How Mentorship and Hands-On Learning Led to an Amazon Career
Applied Statistics alum Gabriela Olinto ’16 shows how RIT mentorship, hands-on learning, and career readiness opened doors, strengthened her skills, and helped shape her path to Amazon.
Gabriela Olinto ’16 chose RIT for a graduate experience that blended statistical theory with meaningful application. “I was immediately intrigued by the program’s reputation for hands-on learning.” The Applied Statistics MS program stood out not only for its practical focus but also for its faculty expertise. “Seeing that RIT had professors leading in machine learning, especially Professor Ernest Fokoué, was the deciding factor for me.”
RIT’s strong emphasis on career readiness and community also shaped Gabriela’s experience. “Professional development was built right into the program,” she said, recalling the resume workshops, interview preparation, and career fairs that boosted her confidence.
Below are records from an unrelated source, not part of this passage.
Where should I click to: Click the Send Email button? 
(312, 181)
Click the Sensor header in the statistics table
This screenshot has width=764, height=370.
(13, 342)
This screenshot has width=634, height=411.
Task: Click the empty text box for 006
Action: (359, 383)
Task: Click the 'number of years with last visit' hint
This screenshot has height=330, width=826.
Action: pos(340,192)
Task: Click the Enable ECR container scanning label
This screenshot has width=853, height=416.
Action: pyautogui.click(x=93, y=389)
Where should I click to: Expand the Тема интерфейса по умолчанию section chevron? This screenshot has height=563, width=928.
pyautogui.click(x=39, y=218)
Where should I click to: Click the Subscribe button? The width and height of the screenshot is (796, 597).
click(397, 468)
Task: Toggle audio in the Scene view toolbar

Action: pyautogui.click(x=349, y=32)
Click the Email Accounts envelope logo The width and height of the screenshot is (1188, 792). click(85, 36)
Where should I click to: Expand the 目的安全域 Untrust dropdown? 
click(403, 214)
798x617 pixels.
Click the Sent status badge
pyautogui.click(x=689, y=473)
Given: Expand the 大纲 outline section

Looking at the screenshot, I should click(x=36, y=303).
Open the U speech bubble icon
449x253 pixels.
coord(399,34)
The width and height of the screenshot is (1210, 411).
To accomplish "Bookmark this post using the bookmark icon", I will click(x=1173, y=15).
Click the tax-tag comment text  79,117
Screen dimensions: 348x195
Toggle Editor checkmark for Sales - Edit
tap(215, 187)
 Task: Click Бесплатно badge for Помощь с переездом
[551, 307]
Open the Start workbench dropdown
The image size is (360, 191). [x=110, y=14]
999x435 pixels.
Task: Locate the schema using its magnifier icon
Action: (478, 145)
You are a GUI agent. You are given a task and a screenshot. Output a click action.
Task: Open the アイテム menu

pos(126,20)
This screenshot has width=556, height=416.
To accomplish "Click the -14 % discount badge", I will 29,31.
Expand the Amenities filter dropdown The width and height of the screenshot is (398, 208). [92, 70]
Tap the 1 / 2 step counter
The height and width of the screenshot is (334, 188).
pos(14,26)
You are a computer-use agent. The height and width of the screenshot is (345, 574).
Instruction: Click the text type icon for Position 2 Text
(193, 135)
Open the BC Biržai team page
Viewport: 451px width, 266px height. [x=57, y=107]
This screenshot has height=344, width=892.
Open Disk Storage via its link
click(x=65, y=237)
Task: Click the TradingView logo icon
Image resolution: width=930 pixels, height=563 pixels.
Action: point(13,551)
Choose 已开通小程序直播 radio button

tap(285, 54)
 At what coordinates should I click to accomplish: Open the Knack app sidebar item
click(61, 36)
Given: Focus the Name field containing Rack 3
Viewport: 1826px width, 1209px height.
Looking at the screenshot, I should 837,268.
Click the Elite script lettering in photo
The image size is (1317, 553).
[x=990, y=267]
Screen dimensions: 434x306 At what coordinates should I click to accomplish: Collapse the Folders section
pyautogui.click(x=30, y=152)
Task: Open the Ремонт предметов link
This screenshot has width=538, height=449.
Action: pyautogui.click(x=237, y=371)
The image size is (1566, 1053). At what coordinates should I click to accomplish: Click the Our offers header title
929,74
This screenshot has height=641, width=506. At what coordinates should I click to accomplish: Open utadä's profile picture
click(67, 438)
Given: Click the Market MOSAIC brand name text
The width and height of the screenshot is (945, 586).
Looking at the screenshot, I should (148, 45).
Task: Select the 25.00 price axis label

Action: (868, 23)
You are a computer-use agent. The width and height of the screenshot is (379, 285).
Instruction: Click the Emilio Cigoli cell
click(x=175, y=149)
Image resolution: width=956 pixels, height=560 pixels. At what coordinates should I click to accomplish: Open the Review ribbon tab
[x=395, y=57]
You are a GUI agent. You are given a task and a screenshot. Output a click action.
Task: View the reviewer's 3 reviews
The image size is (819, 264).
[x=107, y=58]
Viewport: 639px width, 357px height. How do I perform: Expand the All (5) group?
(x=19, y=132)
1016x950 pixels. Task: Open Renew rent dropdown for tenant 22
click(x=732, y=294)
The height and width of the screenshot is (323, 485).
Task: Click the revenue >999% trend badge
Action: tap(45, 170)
Those resources helped her secure her first data scientist internship at Soleo Communications, where she worked with natural language algorithms and expanded her machine learning skills. Professor Jason Nordhaus, who consulted with the company, inspired her with his interdisciplinary approach, adapting Bayesian modeling from physical simulations to the challenges of search data.”
Gabriela now works as an Applied Science Manager at Amazon, where she leads research and science teams focused on fraud prevention. “My day-to-day is about guiding teams to build machine learning solutions that anticipate and counter threats,” helping ensure the platform remains safe for millions of users. She also oversees research initiatives, including recent work in Large Language Model optimization, a balance that reflects the applied mindset she developed at RIT. “I really enjoy bridging academic-level research with customer-centric applications.”
Faculty mentorship within the College of Science played a central role in developing Gabriela’s skills. Professor Joseph Voelkel’s lab classes reshaped how she approached data, a lesson that helped her build an industry-ready portfolio. “He showed me that data analysis isn’t just math, it’s storytelling.” Professor Ernest Fokoué provided the machine learning foundation she uses daily at Amazon and strengthened her communication skills through weekly paper debates in his data science research group. With his encouragement, she went beyond the requirements and published her thesis, gaining valuable exposure while presenting to scientists across Upstate New York. “That taught me how to translate complex ideas for any audience.”
For students pursuing statistics and data science, Gabriela encourages embracing opportunities that push you beyond your comfort zone. “Look for mentors who push you to publish and network. Don’t be afraid to take on challenges that stretch you. That’s where you grow the most.” In true Tiger spirit, she ends with a simple message: Go Tigers!